The 1952 Bermuda air crash occurred on 6 December 1952, when a Douglas DC-4, registered CU-T397 and operated by Cubana de Aviación, flying from Madrid to Havana, crashed into the Atlantic Ocean following a refuelling stop at Kindley Air Force Base in Bermuda. The crash killed 37 of the 42 occupants of the aircraft. The cause of the crash was never determined, and it is the worst aviation accident in the history of Bermuda.

==Accident==
The aircraft, a Douglas DC-4 named "Star of the East", was en route from Madrid to Bermuda with scheduled stops at Santa Maria Airport in Vila do Porto in the Portuguese autonomous region of the Azores, and Kindley Field, near Castle Harbour, Bermuda. It was operated by Cubana de Aviación, a subsidiary of Pan American World Airways.
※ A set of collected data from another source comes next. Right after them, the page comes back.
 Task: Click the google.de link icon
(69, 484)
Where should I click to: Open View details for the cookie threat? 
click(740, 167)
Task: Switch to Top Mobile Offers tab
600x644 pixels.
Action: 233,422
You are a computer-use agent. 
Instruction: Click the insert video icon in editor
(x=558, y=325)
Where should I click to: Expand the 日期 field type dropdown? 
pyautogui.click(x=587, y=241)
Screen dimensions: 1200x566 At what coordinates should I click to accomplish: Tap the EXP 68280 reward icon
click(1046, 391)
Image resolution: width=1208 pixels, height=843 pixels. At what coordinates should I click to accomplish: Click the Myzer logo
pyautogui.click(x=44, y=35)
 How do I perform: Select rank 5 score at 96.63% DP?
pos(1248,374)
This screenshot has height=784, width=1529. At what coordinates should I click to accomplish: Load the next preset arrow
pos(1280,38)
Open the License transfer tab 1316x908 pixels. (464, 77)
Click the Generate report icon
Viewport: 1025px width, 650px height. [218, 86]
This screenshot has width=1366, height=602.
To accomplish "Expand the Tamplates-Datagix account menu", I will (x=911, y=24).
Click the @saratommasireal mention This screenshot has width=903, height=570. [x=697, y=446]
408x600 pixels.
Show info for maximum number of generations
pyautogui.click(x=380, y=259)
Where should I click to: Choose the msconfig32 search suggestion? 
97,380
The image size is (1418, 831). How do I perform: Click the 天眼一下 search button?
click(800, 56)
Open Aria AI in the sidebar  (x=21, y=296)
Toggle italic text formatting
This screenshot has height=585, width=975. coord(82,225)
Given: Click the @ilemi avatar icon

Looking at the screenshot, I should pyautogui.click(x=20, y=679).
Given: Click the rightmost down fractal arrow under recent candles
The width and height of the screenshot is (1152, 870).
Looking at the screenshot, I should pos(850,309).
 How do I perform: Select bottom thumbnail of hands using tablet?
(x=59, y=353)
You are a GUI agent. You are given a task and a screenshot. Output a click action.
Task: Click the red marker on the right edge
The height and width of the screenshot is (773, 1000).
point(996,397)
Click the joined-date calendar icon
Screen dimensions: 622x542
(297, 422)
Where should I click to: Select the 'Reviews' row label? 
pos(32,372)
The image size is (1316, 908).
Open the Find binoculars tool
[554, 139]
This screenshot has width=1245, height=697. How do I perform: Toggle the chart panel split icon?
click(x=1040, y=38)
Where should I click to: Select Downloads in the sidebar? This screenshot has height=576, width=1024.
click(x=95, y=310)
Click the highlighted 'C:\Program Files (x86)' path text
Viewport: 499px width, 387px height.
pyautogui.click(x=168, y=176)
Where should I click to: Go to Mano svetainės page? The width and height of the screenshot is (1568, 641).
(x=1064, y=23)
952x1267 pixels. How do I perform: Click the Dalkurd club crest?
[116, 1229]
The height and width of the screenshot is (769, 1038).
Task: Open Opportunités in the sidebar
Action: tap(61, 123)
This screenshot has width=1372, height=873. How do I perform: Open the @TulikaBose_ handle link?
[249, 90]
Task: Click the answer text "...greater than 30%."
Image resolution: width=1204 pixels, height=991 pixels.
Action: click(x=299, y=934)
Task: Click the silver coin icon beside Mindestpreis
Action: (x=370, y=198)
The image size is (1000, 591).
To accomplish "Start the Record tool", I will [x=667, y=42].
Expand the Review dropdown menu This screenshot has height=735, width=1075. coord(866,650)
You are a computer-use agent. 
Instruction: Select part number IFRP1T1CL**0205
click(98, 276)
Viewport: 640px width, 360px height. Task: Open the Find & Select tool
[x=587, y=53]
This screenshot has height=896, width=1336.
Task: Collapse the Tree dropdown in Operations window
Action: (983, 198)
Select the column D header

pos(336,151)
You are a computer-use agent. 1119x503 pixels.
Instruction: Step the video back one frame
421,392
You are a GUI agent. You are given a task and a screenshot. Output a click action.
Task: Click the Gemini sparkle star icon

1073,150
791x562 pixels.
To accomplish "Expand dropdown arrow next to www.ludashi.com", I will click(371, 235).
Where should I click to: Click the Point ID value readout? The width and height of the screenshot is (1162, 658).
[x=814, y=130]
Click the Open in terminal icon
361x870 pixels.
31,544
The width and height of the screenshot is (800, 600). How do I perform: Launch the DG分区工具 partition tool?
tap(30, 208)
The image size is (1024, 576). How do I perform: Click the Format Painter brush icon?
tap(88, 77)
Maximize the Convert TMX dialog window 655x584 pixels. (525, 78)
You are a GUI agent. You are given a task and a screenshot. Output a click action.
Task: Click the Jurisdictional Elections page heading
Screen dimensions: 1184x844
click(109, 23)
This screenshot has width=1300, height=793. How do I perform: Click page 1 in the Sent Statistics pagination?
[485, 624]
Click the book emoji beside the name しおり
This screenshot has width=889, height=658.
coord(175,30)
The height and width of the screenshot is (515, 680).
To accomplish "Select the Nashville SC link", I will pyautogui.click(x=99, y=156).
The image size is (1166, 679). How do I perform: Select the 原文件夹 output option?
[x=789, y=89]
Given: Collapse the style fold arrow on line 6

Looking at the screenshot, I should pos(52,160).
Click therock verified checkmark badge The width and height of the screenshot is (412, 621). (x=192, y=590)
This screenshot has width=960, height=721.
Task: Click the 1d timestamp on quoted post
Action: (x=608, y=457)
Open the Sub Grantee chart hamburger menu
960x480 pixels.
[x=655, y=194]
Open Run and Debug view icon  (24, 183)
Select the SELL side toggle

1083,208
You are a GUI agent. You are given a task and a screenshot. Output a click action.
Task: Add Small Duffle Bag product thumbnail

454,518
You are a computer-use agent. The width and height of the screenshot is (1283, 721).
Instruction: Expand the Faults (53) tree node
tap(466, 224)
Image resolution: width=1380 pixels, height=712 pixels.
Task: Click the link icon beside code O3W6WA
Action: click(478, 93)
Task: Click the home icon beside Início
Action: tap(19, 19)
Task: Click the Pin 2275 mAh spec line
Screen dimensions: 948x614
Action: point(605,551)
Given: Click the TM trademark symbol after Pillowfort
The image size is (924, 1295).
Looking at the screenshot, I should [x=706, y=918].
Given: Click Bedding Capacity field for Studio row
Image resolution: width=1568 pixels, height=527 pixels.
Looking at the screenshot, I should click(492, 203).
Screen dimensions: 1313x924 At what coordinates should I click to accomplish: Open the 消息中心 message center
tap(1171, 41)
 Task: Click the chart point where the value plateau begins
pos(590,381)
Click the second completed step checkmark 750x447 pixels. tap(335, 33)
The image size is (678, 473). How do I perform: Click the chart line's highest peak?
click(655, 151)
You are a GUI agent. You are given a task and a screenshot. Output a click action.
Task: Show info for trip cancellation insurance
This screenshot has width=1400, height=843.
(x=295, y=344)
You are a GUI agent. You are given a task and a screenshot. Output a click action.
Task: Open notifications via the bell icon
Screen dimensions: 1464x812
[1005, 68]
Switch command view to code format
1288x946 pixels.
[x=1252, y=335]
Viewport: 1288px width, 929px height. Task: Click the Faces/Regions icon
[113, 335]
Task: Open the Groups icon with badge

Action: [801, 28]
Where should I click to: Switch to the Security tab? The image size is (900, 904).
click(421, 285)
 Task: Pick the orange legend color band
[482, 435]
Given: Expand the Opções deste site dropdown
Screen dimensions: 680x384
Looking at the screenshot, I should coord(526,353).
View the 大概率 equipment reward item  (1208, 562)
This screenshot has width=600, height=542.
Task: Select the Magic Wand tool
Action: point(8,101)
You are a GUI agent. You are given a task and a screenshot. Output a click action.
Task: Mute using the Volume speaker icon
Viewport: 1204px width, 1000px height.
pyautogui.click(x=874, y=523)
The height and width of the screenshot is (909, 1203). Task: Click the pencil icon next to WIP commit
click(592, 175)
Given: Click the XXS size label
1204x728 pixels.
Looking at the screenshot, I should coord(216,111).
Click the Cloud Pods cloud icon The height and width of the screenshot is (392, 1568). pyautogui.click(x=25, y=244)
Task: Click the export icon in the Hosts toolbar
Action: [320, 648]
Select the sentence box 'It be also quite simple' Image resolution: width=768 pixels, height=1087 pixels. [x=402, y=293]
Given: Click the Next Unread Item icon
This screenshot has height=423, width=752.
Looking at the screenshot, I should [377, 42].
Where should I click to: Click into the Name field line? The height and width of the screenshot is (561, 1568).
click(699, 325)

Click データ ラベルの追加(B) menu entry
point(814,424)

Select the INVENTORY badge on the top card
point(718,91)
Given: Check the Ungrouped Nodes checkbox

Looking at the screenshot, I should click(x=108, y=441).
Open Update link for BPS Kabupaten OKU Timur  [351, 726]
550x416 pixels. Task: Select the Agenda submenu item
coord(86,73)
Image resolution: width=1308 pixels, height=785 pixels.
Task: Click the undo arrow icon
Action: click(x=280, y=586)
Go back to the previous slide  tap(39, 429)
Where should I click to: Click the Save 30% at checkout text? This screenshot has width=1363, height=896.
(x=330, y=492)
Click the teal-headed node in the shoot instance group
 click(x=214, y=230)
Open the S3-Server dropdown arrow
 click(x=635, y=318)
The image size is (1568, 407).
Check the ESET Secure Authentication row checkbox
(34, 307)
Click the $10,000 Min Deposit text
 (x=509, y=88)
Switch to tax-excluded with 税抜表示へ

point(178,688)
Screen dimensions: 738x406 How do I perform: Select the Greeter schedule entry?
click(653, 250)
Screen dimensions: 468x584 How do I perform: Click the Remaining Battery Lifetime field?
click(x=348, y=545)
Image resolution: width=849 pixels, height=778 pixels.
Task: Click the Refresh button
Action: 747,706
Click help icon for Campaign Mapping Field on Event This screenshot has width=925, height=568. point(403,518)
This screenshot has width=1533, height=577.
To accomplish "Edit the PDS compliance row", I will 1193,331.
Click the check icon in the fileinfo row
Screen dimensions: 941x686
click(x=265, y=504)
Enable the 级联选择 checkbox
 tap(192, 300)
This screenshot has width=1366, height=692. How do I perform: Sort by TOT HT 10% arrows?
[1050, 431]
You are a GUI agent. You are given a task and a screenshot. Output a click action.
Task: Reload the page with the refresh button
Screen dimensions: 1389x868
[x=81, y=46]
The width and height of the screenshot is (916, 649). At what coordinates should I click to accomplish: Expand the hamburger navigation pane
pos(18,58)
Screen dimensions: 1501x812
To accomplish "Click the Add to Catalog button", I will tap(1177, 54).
It arrived at Kindley field at 3:30 am, and after refuelling, it departed at 4:45 am with 34 passengers and a crew of eight. About a minute after taking off, an explosion occurred, and the plane crashed into the sea. It remained afloat for some time after it crashed, which allowed the rescue of seven survivors. Three of the survivors died shortly after being rescued. The accident killed 38 passengers and crew; three passengers and a crew-member survived the crash.

Bermuda's Director of Civil Aviation, E. M. Ware, said at the time that the take-off apparently had been normal. It is believed no message came from the plane before it plunged into the sea, probably while still pushing the engines hard to gain altitude. Four survivors were taken to the Kindley base hospital.

The cause of the accident was never determined. It remains the worst aviation accident in Bermudian history.